The obvious one is money. Charge fees to others for these services. The particulars of how to price for the services you offer is beyond the scope of this article, but just remember your "profit motivation". Don't be shy about this! The trick is to find a price that exceeds your total incremental cost of offering services, but is still competitive with what others would have to pay for these services elsewhere.

One pricing tip, particularly as you start out: consider pricing activities on a per-transaction basis. This will be very appealing to a smaller or growing organization that would otherwise have to incur some fixed costs to meet its evolving needs. And, for you, starting small is the way to go as you learn how to be in the business of serving others.

There are other ways to benefit from offering services to others, though, and these should not be overlooked.
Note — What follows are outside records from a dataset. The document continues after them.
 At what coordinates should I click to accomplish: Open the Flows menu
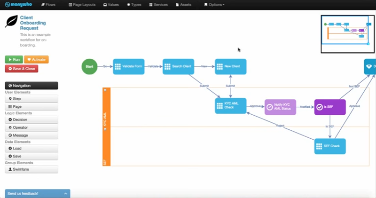[x=48, y=5]
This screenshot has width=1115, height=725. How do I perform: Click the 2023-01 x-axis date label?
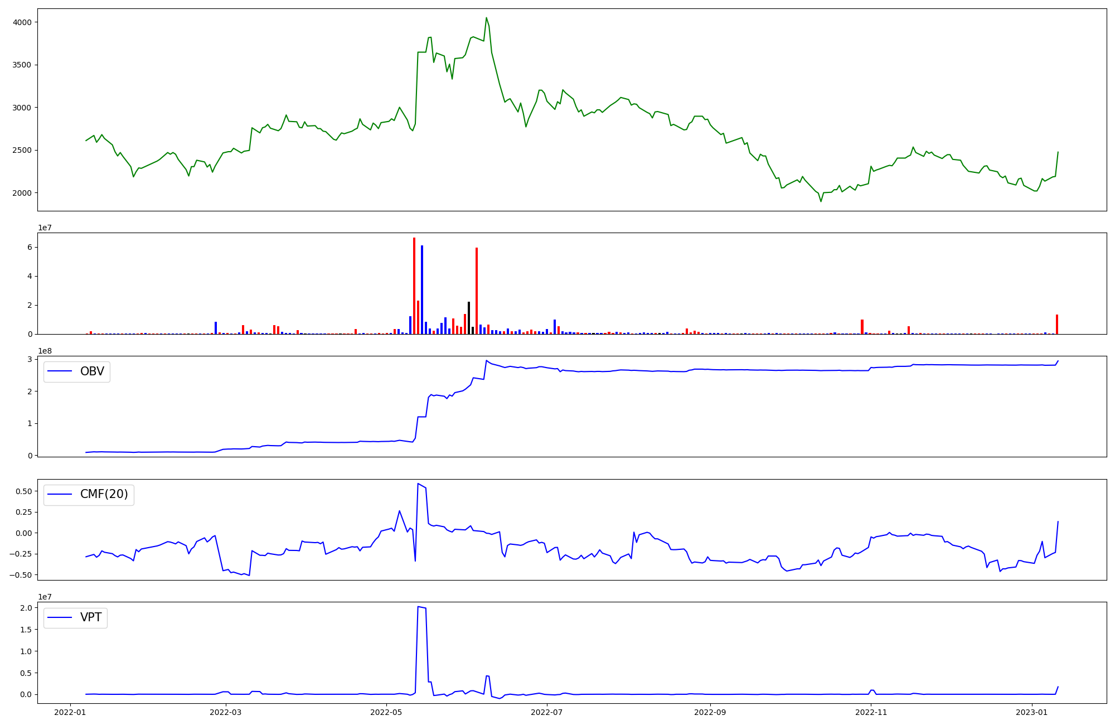[1032, 712]
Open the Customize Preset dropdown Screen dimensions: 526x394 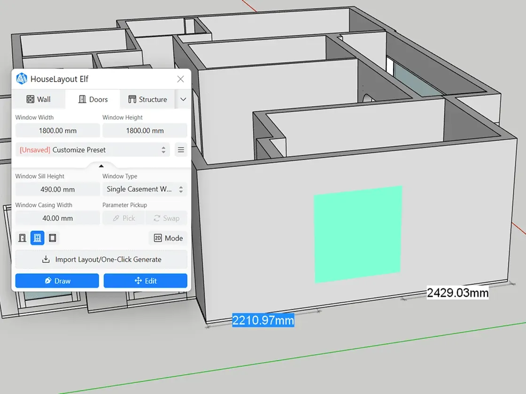93,150
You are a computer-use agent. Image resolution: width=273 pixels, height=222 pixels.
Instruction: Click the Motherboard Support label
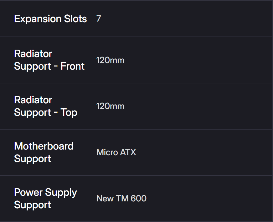point(44,152)
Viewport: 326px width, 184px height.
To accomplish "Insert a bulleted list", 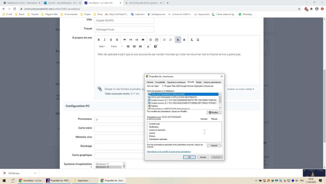I will pyautogui.click(x=164, y=40).
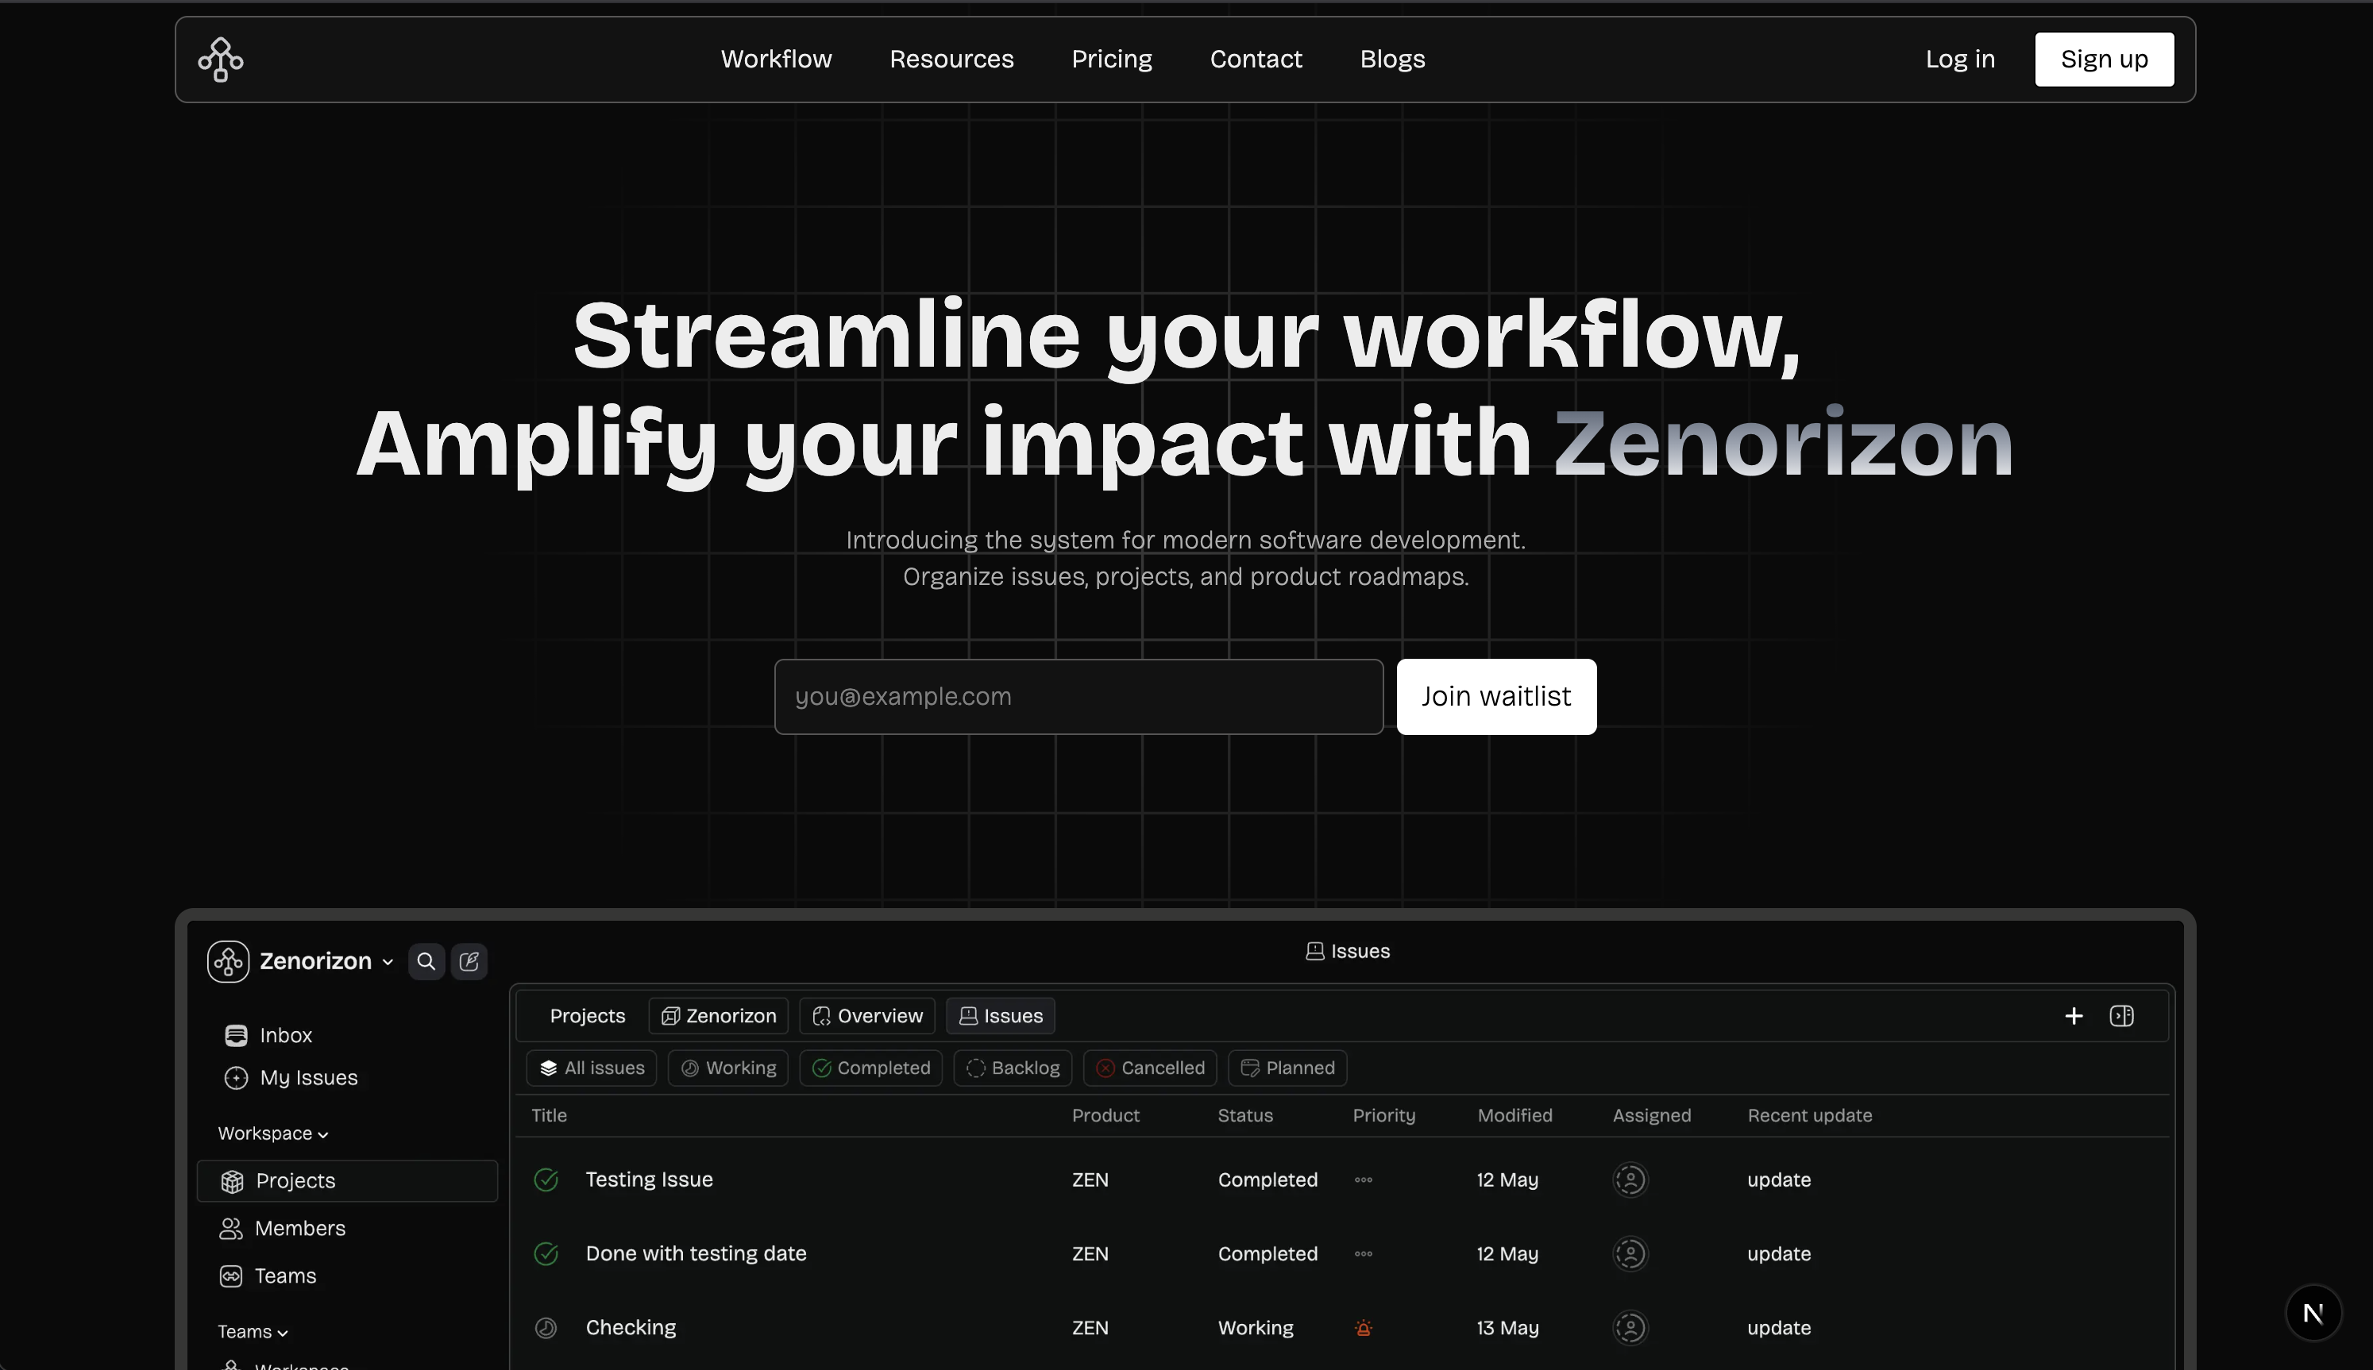Open the Pricing menu item

tap(1112, 58)
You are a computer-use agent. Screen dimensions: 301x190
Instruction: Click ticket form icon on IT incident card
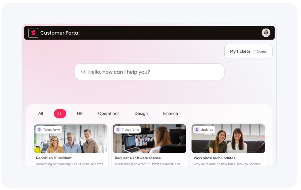pyautogui.click(x=39, y=130)
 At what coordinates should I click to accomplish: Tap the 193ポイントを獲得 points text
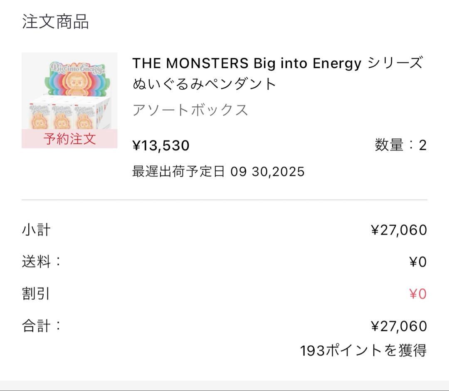tap(363, 350)
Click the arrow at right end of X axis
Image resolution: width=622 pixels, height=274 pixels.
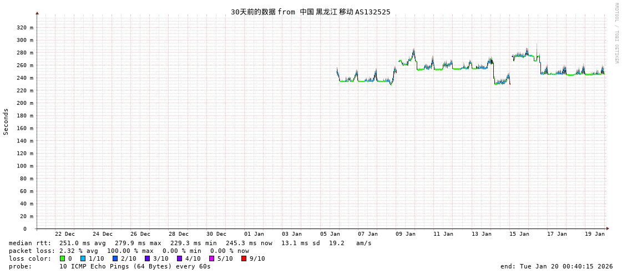coord(608,229)
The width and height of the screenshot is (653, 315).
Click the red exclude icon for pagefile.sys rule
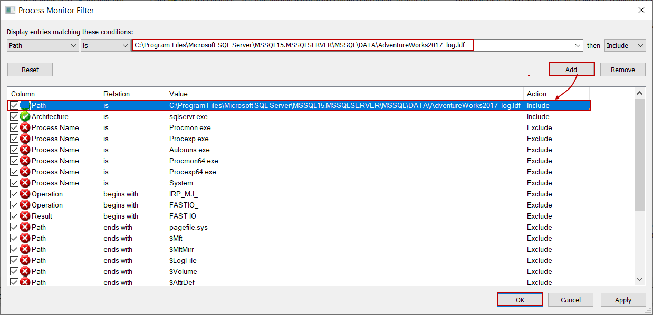pos(24,227)
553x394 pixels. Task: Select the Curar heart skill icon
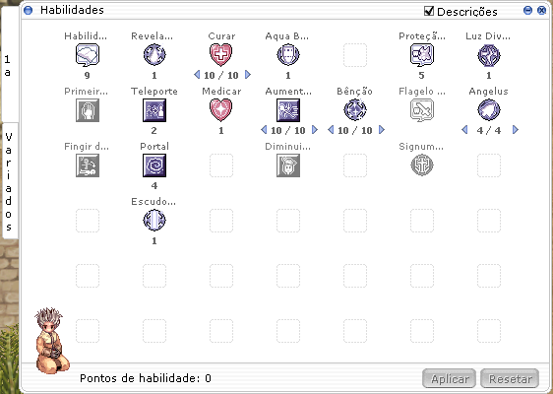[220, 55]
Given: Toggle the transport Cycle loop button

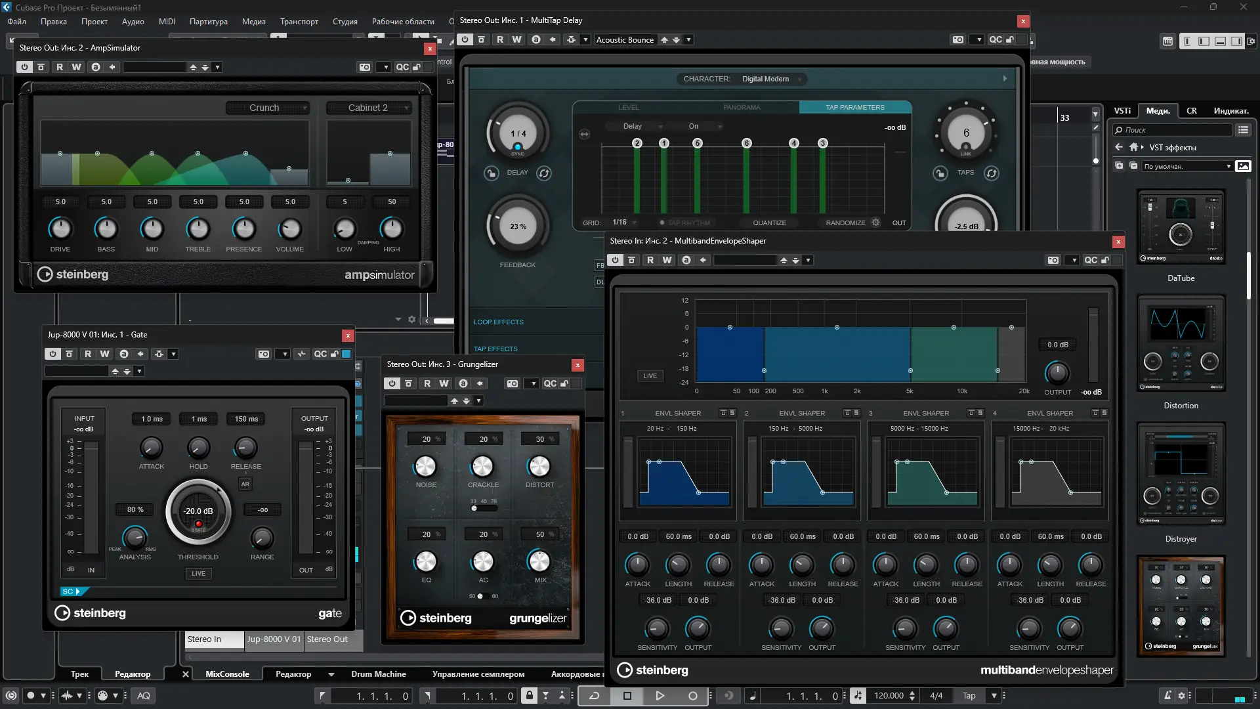Looking at the screenshot, I should [594, 696].
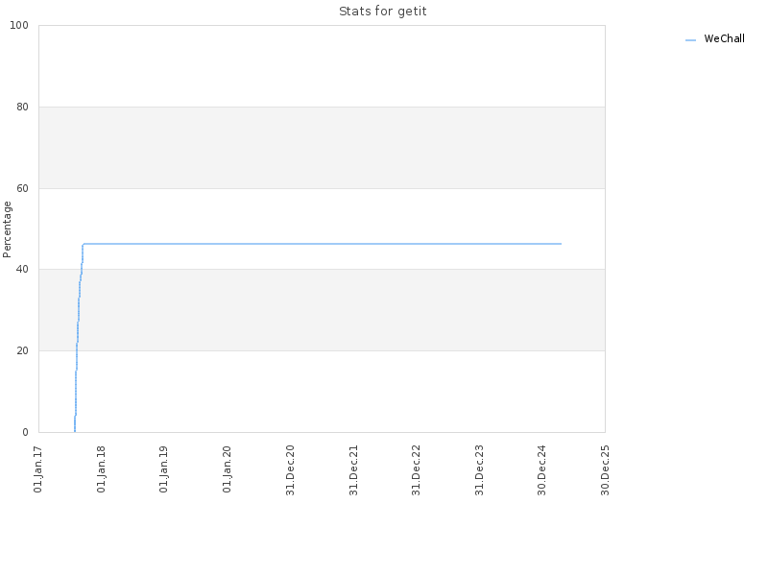Click the chart title Stats for getit
The image size is (768, 576).
pos(382,12)
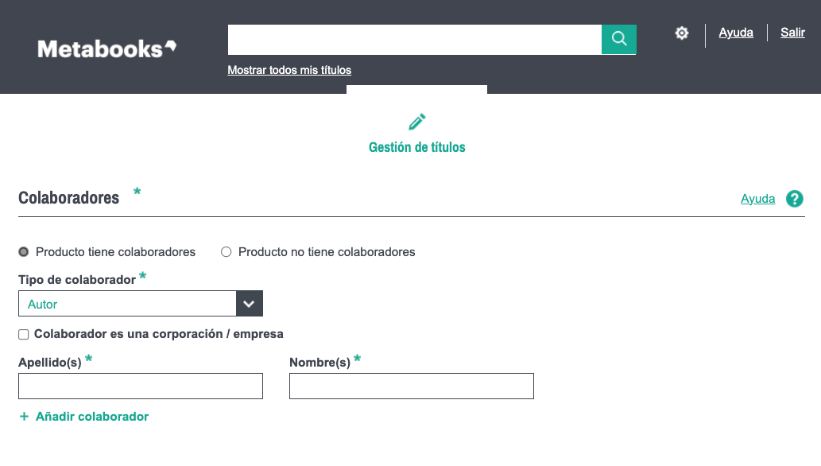This screenshot has width=821, height=466.
Task: Click Ayuda in the top header
Action: pyautogui.click(x=736, y=33)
For example, the following are good and valuable incentives for proceeding:

  • staff challenge - you've got good, skilled staff that just aren't challenged by serving your own needs. Expanding your services to others will offer professional growth and development to the team, and support their own career progression. While that's good for them, it's also good for you, reducing staff turnover, saving recruiting costs, and so on.
  • skills development - as your staff members grow, their increased skill sets are available to you. Perhaps your staff team can develop supervisory skills, new technical abilities, or selling and marketing skills, that will in turn serve your organization well going forward.
  • share investments - particularly as your activities become more capital intensive, for example, requiring heavier investments in information technology, new facilities and so on, sharing these costs is wise. Together with your partners, you can share investments in these assets, along with new processes and abilities, while you retain substantial control over these investments.
  • supporting your mission - the partners you can most profitably serve will often be in similar areas of activity, with similar missions. Serving those organizations may directly benefit your own mission. Indeed, it may be appropriate to do so purely for this reason, though you should generally recover your incremental costs at a minimum.

A key to success is to take a long view, and develop a well-thought out plan. Consulting with possible partner organizations at an early stage will give you an assessment of the market place for your services. And, consulting with the staff that will be on the front-lines is also key.